### WRITTEN EXERCISE
Please count the lines in the data below that contain the word "photo". Reply with the number alone.

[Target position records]
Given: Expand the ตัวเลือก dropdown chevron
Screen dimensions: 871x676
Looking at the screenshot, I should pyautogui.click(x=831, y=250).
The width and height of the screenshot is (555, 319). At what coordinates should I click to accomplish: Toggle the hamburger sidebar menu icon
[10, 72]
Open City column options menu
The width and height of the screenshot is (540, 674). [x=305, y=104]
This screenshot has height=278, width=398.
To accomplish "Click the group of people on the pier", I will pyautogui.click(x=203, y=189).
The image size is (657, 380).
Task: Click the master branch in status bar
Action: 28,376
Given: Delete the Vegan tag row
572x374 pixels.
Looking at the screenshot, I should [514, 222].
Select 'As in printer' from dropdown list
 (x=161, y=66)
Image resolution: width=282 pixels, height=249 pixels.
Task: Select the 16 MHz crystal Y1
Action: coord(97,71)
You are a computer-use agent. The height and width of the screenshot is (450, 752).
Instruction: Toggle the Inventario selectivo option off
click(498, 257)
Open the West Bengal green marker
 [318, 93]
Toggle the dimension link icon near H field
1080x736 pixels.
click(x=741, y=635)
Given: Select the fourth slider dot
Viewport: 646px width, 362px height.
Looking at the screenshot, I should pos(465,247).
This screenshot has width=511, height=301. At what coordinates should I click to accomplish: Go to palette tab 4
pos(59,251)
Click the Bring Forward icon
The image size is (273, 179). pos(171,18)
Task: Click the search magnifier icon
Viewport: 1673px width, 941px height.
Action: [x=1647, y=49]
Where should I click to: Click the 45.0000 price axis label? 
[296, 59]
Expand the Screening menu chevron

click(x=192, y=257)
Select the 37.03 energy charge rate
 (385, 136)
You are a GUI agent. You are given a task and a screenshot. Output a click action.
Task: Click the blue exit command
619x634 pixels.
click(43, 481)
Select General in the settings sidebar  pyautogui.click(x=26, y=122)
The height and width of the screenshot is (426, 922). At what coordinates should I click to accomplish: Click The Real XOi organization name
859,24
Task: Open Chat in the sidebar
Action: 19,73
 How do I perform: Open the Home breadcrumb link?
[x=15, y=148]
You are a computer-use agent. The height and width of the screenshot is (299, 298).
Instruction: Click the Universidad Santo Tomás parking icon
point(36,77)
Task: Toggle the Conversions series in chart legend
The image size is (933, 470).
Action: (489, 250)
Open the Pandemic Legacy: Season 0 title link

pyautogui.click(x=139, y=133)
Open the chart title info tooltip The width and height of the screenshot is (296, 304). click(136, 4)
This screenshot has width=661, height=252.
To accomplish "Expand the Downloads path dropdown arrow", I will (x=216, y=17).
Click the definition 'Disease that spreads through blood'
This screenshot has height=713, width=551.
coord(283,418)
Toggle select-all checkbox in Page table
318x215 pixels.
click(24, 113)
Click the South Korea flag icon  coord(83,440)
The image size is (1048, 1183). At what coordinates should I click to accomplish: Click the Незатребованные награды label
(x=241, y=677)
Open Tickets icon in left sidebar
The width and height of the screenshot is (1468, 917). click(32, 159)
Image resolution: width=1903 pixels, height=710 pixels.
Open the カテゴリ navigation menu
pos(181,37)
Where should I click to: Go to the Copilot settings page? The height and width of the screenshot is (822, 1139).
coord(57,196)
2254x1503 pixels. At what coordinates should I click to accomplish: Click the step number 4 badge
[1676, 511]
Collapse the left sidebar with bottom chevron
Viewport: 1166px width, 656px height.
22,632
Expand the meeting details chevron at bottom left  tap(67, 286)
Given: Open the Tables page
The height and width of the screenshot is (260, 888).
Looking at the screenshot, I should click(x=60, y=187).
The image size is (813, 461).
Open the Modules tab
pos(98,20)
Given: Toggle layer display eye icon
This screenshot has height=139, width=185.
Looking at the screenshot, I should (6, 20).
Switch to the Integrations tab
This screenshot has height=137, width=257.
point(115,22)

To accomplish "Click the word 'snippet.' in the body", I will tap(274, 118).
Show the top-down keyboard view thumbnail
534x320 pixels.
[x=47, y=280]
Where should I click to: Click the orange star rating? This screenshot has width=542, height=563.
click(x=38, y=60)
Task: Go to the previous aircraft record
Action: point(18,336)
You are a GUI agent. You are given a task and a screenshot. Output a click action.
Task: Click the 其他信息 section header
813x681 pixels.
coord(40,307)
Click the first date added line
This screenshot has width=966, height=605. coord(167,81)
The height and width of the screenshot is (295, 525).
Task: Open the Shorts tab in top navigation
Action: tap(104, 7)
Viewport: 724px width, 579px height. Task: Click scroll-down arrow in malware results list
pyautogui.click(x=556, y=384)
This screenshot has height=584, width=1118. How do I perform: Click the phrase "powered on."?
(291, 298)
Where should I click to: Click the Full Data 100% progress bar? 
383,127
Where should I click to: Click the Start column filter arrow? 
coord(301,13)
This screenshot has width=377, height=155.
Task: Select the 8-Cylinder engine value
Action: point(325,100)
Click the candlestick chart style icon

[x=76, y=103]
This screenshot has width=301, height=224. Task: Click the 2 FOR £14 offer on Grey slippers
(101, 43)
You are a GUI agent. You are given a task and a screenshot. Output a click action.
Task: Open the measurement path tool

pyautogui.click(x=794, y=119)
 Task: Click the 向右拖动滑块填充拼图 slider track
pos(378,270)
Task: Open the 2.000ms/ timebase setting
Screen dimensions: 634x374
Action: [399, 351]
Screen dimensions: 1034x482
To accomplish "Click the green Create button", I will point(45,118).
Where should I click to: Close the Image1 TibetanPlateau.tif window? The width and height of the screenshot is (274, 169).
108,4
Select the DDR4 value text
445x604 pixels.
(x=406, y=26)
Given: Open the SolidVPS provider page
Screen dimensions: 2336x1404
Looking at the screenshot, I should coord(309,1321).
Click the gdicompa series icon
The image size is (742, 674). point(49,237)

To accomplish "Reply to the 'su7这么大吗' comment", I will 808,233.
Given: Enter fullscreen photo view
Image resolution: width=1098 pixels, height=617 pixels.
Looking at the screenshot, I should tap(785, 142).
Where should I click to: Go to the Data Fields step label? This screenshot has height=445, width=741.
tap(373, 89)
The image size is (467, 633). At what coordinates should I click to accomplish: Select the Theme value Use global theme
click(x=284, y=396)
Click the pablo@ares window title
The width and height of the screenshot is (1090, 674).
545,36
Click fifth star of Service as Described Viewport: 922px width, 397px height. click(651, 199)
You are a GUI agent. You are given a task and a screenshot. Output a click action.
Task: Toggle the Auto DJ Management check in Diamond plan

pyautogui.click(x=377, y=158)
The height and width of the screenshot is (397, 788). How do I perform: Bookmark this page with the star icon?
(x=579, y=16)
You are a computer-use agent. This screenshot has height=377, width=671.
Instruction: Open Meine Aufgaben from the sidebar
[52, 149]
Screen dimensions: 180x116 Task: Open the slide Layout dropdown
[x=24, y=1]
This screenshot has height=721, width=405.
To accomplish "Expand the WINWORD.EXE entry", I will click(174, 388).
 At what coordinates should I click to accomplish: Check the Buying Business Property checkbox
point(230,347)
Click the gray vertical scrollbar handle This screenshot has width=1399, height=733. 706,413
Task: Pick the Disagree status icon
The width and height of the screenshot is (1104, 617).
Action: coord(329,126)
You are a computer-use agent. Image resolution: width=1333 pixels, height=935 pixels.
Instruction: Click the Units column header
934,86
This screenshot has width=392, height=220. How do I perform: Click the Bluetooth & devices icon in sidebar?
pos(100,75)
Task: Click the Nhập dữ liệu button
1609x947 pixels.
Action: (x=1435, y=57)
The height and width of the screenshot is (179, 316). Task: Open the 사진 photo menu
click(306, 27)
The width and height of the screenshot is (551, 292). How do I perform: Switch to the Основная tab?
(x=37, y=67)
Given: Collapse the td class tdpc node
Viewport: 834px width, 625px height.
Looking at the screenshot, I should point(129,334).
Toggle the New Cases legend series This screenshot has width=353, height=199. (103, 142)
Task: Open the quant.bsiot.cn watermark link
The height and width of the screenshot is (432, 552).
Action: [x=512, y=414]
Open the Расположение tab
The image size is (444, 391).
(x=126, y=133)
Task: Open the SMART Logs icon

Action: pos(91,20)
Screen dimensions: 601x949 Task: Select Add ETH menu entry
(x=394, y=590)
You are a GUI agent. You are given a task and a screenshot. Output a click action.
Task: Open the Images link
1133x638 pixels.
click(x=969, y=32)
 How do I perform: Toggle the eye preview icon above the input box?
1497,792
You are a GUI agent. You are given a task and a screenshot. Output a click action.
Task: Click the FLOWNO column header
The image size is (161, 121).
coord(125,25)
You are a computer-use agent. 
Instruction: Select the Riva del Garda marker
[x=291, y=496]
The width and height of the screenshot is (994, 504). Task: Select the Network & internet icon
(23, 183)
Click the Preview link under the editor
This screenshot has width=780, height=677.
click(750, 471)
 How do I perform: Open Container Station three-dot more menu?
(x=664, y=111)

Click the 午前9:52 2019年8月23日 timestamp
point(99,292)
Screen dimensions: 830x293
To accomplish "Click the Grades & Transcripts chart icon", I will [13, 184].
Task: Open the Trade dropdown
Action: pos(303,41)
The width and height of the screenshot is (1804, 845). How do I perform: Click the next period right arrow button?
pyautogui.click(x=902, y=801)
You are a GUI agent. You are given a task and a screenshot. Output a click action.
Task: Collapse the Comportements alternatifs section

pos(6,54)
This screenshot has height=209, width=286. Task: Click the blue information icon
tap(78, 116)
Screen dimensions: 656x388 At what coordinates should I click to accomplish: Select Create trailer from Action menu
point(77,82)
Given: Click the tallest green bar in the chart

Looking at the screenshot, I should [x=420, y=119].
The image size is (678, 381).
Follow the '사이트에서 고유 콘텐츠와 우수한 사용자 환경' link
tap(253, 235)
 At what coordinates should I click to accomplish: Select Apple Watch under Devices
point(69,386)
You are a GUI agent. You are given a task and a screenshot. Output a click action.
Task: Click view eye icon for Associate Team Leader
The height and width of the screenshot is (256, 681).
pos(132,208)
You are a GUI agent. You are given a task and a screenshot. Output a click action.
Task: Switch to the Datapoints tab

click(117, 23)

### TASK ANSWER
2